Aún peor, desde el día de las elecciones presidenciales, el 8 de noviembre, la nación ha registrado más de 400 incidentes de intimidaciones, insultos, amenazas y pintadas que atentan contra inmigrantes, afroamericanos, homosexuales, musulmanes, hispanos y mujeres.

Y uno de los datos más inquietantes es que la mayoría de los sucesos ocurrieron en escuelas públicas, en las que organizaciones de derechos civiles ya habían detectado el reflejo del discurso alarmista que significó a la campaña electoral.

Por otra parte, la nación ha presenciado inusuales protestas populares, incluso violentas, contra el resultado de las elecciones, que demuestran cuán dividido política y socialmente el país está.

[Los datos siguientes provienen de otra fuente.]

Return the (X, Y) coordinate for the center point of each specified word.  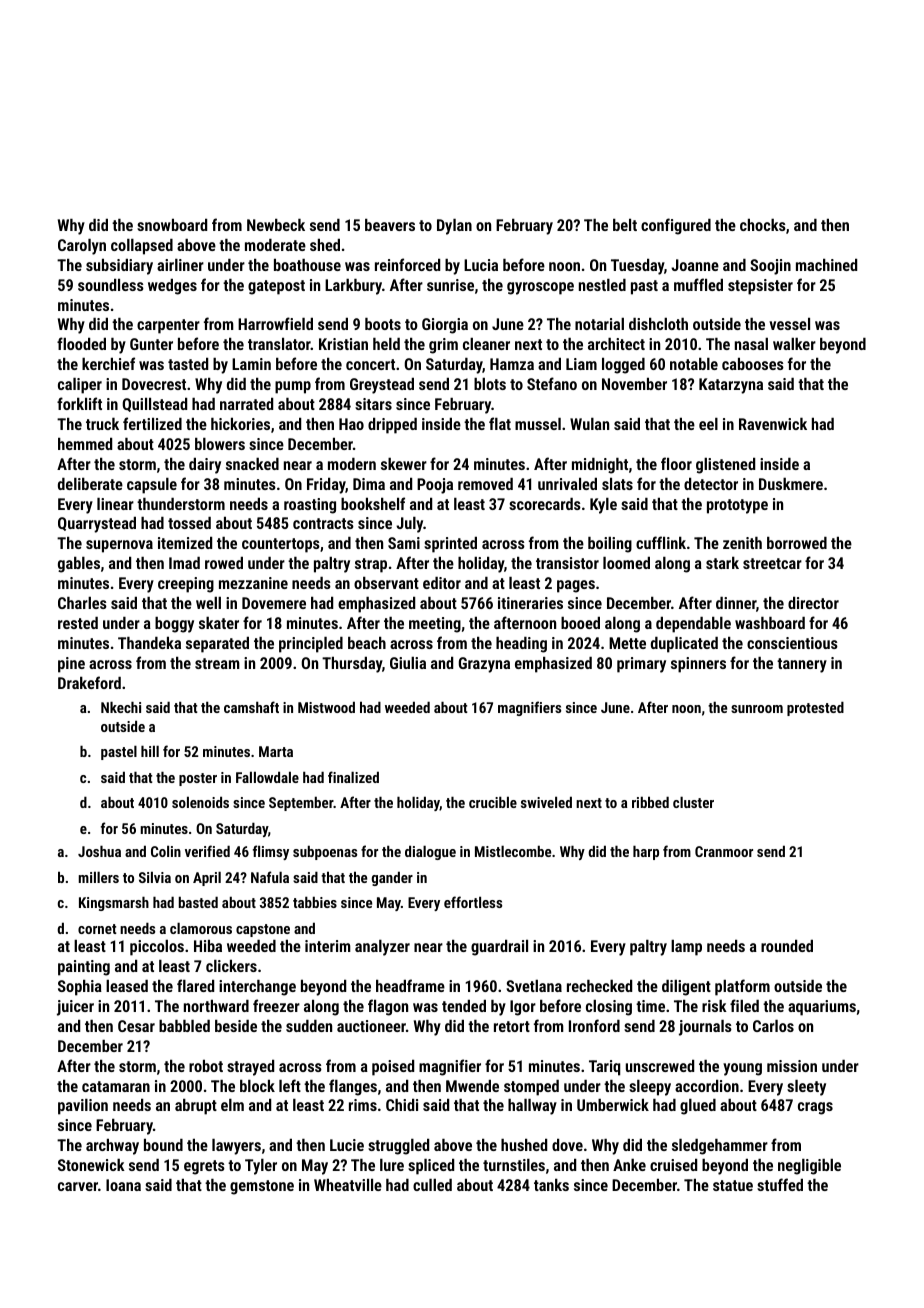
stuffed (780, 1184)
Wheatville (348, 1185)
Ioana (123, 1185)
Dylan (454, 227)
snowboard (172, 225)
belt (625, 225)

Unos citan a la campaña del presidente electo Donald Trump como causante del encrespamiento, mientras otros aluden a un supuesto caldo de cultivo que tuvo lugar durante los años de la presidencia de Barack Obama.

Y este auge del odio parece ser obra del populismo desenfrenado que no imaginamos ver en tierra estadounidense. El mismo populismo que denuncia desgracias y explota en las urnas las que exagera. Y cuando nadie logra desmontar esas falsedades, o no cuenta con la credibilidad para hacerlo, su paso no encuentra barreras y se convierte en un daño mayor.

Hace apenas unas horas vimos un video que recogía las imágenes de una muchedumbre lanzando saludos hitlerianos, al grito de “Hail Trump”, luego de que el exponente, Richard Bertrand Spencer, formulara una de sus ideas racistas, durante un encuentro en Washington DC.

Creemos firmemente que estos tipos de acciones de desprecio y odio no reflejan los valores de la nación, que promulgan la igualdad como ley fundamental de la sociedad estadounidense.

Un país que ha evolucionado hacia la justicia humanitaria y procura avanzar hacia la equidad, no puede permitir el paso del extremismo que atenta contra razas, religiones u orientaciones personales.

No se trata de reprender con palabras leves, que sólo inducen a la duda e incluso a la culpabilidad. Hay que condenar con palabras firmes que denoten la esencia de una nación que no permite el racismo, ni la discriminación, en ninguna de sus manifestaciones.